By: Associated Press, James Buechele Email
By: Associated Press, James Buechele Email

By: James Buechele
February 25, 2013

Keep up your guard. That's from the Department of Children and Families.

They want those who use EBT cards in Florid to watch what information they give out to unknown parties. Fake websites are offering free assistance but before that, they ask for things like personal EBT numbers.

"[The fake website] looks official," says DCF press secretary Erin Gillespie. "It has information, it talks in the terms that we use and basically they take information from our website."

If you're looking for help, those fakes sites are the first thing to pop up in search engines when you type in the phrase 'food stamps Florida'.

It's not just the internet that's a threat. Now the other sites offer free apps that promise the same thing but not before you give up that info.

"These are just apps that people come up with and they say 'oh we'll connect your EBT card and we'll give you your information' but these are people that should not have your private information."

"We want people to know that our system is safe and secure and that your information."


Associated Press Release
February 23, 2013

Tallahassee, FL- Florida's Department of Children and Families is warning about fake websites that offer to help people apply for public assistance.

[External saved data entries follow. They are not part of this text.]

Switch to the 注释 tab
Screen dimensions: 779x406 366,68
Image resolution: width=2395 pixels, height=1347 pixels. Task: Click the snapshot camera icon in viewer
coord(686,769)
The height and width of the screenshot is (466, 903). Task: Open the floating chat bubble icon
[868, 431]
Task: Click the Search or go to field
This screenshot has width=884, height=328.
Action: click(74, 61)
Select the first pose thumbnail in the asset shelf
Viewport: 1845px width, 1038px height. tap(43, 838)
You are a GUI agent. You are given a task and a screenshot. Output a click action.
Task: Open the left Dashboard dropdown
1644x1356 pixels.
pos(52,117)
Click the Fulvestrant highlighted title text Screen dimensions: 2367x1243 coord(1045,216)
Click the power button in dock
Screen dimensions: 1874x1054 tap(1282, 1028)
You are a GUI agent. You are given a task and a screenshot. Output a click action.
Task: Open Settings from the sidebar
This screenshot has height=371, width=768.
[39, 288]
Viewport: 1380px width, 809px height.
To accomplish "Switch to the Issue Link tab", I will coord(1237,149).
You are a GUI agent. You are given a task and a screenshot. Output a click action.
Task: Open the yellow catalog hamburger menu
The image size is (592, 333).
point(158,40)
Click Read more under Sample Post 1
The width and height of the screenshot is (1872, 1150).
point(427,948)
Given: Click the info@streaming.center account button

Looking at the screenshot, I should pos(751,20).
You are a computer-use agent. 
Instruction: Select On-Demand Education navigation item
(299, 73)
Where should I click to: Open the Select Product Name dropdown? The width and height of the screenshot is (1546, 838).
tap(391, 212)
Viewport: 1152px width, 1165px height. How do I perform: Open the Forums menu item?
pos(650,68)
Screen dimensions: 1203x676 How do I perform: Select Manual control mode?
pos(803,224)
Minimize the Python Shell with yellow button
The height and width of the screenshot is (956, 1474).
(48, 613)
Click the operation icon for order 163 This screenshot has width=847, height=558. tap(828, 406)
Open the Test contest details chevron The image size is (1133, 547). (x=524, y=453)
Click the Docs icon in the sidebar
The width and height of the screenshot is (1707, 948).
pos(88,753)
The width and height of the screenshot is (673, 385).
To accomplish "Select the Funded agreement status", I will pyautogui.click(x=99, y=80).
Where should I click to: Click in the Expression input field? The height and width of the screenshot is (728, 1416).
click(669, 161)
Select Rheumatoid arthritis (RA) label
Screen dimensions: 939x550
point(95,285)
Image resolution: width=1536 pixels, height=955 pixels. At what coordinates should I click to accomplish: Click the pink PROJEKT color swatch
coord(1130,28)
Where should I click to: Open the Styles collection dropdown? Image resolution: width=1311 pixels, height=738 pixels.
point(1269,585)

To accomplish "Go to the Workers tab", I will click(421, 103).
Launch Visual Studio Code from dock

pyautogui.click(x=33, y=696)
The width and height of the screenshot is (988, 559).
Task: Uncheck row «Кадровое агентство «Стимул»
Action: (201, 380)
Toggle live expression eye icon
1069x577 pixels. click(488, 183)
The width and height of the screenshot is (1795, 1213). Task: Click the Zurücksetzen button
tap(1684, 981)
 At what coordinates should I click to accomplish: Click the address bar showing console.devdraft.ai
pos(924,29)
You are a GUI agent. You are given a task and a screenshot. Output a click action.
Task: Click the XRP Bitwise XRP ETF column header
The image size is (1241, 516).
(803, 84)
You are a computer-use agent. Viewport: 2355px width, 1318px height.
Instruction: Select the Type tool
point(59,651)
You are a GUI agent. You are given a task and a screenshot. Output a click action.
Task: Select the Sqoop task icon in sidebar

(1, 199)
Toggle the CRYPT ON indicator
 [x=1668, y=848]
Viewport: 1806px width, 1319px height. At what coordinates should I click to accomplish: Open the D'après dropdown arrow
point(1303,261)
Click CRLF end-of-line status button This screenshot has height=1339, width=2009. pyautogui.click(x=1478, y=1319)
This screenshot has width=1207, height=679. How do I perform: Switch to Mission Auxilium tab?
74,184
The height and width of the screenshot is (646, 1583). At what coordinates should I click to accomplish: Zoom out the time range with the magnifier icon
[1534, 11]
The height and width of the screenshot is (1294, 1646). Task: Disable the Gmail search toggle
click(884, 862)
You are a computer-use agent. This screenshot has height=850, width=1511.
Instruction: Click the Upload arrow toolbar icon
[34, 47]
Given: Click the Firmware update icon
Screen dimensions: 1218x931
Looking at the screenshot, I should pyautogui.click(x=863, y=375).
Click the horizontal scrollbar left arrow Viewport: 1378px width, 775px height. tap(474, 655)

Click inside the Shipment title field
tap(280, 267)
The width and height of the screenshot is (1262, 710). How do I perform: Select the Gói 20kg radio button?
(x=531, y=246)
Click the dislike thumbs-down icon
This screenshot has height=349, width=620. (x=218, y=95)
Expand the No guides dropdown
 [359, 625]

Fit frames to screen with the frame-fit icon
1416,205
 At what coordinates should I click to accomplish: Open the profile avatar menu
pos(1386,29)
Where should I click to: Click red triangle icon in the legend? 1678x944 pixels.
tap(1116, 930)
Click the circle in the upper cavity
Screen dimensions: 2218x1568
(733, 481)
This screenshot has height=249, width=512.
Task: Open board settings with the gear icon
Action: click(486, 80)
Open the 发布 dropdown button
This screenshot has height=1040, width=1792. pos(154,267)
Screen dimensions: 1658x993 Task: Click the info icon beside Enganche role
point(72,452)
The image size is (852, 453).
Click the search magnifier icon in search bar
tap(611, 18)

The state agency said Friday that it had gotten several reports this week regarding websites that ask for financial and personal information.

DCF officials said there was only one website authorized to accept applications for Medicaid, food stamps or welfare, and it is run by the state. The web address is http://www.myflorida.com/accessflorida .

DCF Secretary David Wilkins cautioned public assistance applicants to safeguard their personal data just like they would bank or financial information.

The department also cautioned about mobile phone applications that request confidential information from people who have electronic benefits transfer (EBT) cards. DCF officials said such phone applications could open the door to potential fraud.